Footnotes is a series of essays that build on each other. This one is part of a chapter on the idea of retreat and Halloween. If you haven't read it already, I recommend starting here.
⩩ 18
In the ritual of Halloween as I see it there are three moments: trick-or-treating, going home and looking at what you got. The work, the turn and the review. Going from door to door and house to house, the trick-or-treater collects something at each, a piece of candy, a treat, or else fails to collect, collects nothing, a trick. As she goes on her basket becomes full and she becomes tired, until at some point she crosses a threshold, she says enough and turns around and goes home. When she gets there, she pours her basket out onto the floor and looks over what she has collected.

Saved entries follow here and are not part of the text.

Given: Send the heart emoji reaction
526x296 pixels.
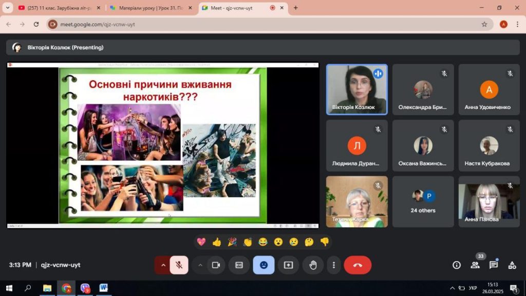Looking at the screenshot, I should pyautogui.click(x=201, y=242).

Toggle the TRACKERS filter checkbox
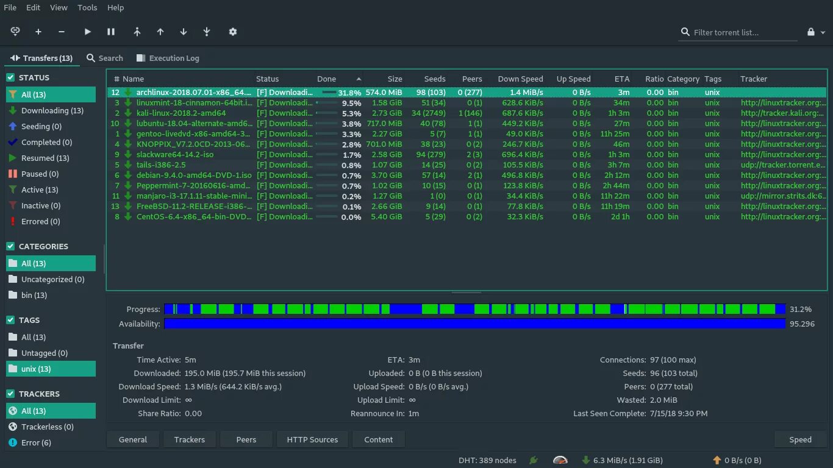[x=10, y=394]
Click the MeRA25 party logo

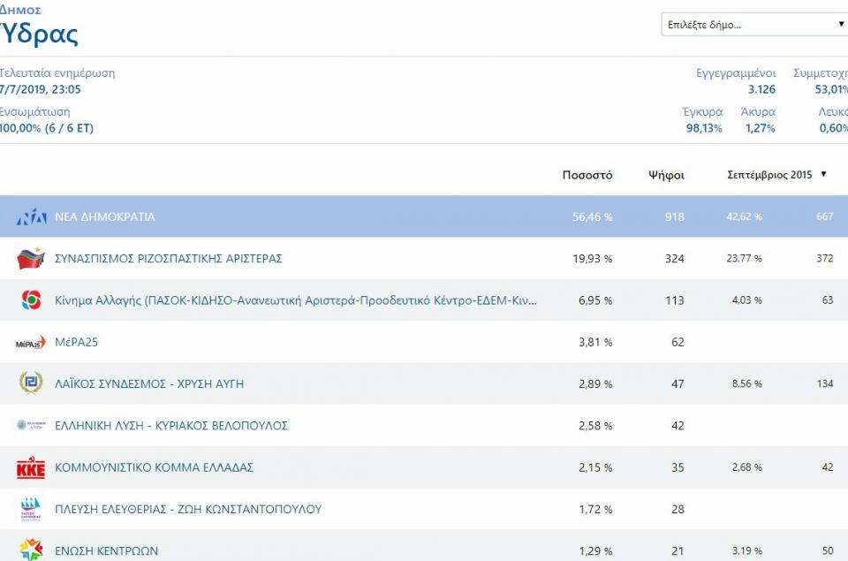pyautogui.click(x=31, y=342)
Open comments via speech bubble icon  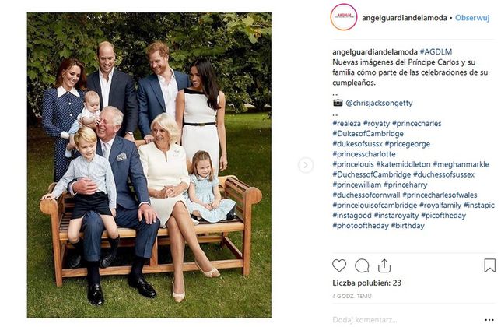pyautogui.click(x=362, y=265)
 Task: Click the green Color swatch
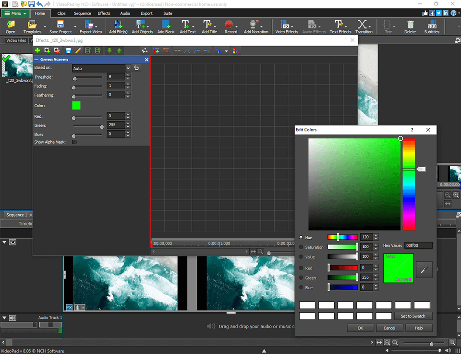click(x=76, y=105)
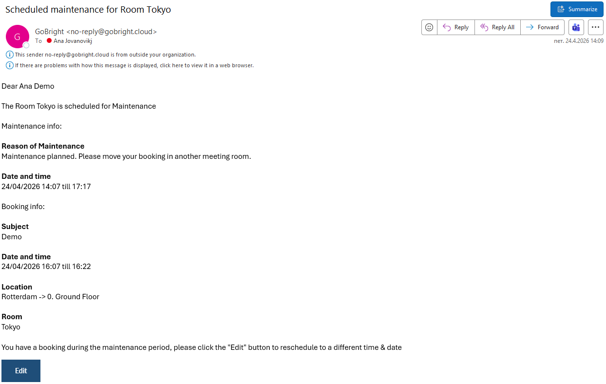The height and width of the screenshot is (384, 606).
Task: Click the info icon beside outside organization notice
Action: coord(10,55)
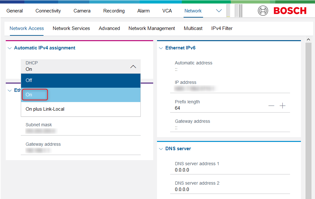This screenshot has height=199, width=315.
Task: Open the overflow chevron next to Network
Action: pos(219,11)
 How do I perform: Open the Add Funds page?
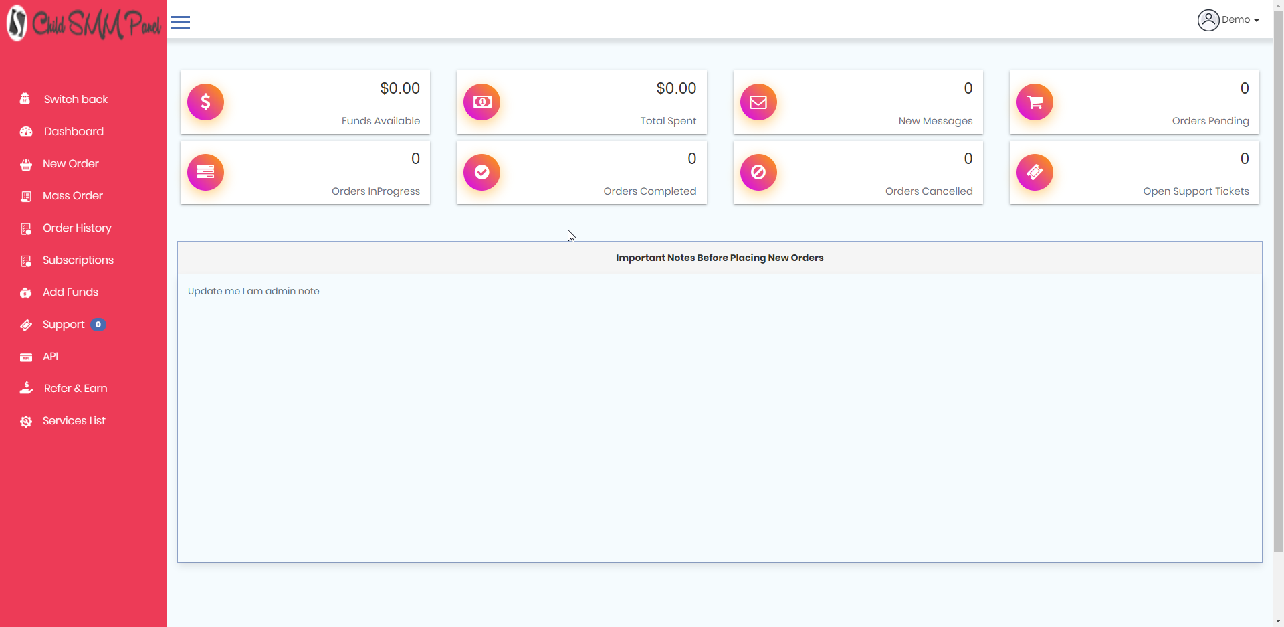tap(70, 292)
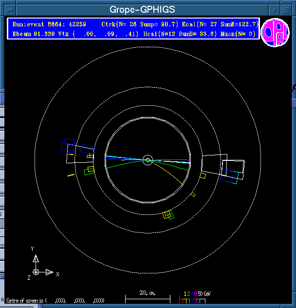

The main reason I like this image of Halloween is that it pictures so clearly the act of retreat — as going home — and the act of review and reflection that happens when you get there. But a supplementary reason I like it is that it can be imaginatively manipulated to picture what happens when retreat is lacking, the opposite of retreat, when you should go home and you don’t. Imagine a trick-or-treater who doesn’t know her basket is full, and keeps on trick-or-treating. For each goody thrown into the basket, one falls out, so that her path is littered with casualties.
This is exactly what happens whenever a means becomes an end in itself, a result habit makes inevitable, and going from house to house is such a habit. In the conceptual language of the image, collecting and looking over are activities, and going home is the pivot between them. Underlying the activity of collecting is the connection between going to a door and getting something good, a treat. The impulse underlying collecting — that a door is good, or a would-be good — settles into going to a door being good in itself: going to a door is good. This is why going home is such a drama.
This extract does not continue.